Target Heart Rate Calculator - Use This to Calculate Your Heart Rate Zones
Monitoring your exercise intensity is the best way to get the most out of your cardio workouts. While there are simple ways to track your intensity, such as the Talk Test or using a Perceived Exertion Chart, one of the more accurate ways is to us your target heart rate zone. For the most effective, calorie burning workouts, you want to stay in the moderate to high level of intensity, or about 70 to 90% of your maximum heart rate. In fact, it's a great idea to have a variety of workouts including high intensity interval training and lower intensity endurance training.

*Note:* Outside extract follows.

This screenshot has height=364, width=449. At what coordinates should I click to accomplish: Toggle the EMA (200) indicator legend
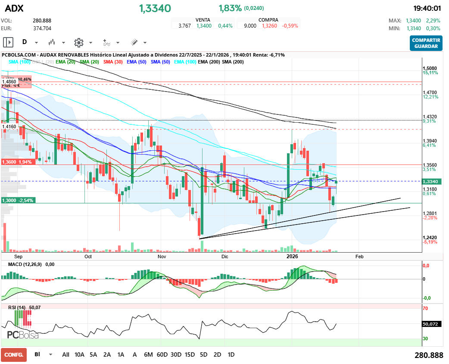point(208,62)
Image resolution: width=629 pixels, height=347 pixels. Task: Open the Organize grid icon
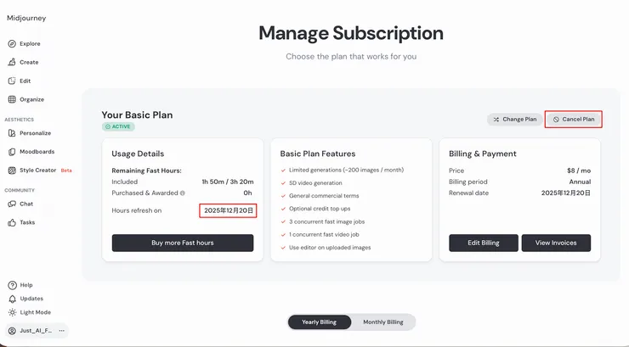point(12,99)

The calculator below is one way to calculator your target heart rate range but, keep in mind, this is only an estimate and it will never be entirely accurate. I find the best way to get more accurate numbers is to use your target heart rate along with perceived exertion to get your own range. To do that, you simply work at different levels of intensity while tracking your heart rate. At different heart rates, match that to a number on the perceived exertion scale. For example, 125 beats per minute might feel like warm up pace, or a Level 4 on the perceived exertion chart. 150 beats per minute might feel moderate to hard, or about a 7-8 on the chart.
You can use a heart rate monitor to track your heart rate during your workouts. If you don't have a heart rate monitor, take your pulse for 6 seconds, count how many times your heart beats and add a zero to get an estimate.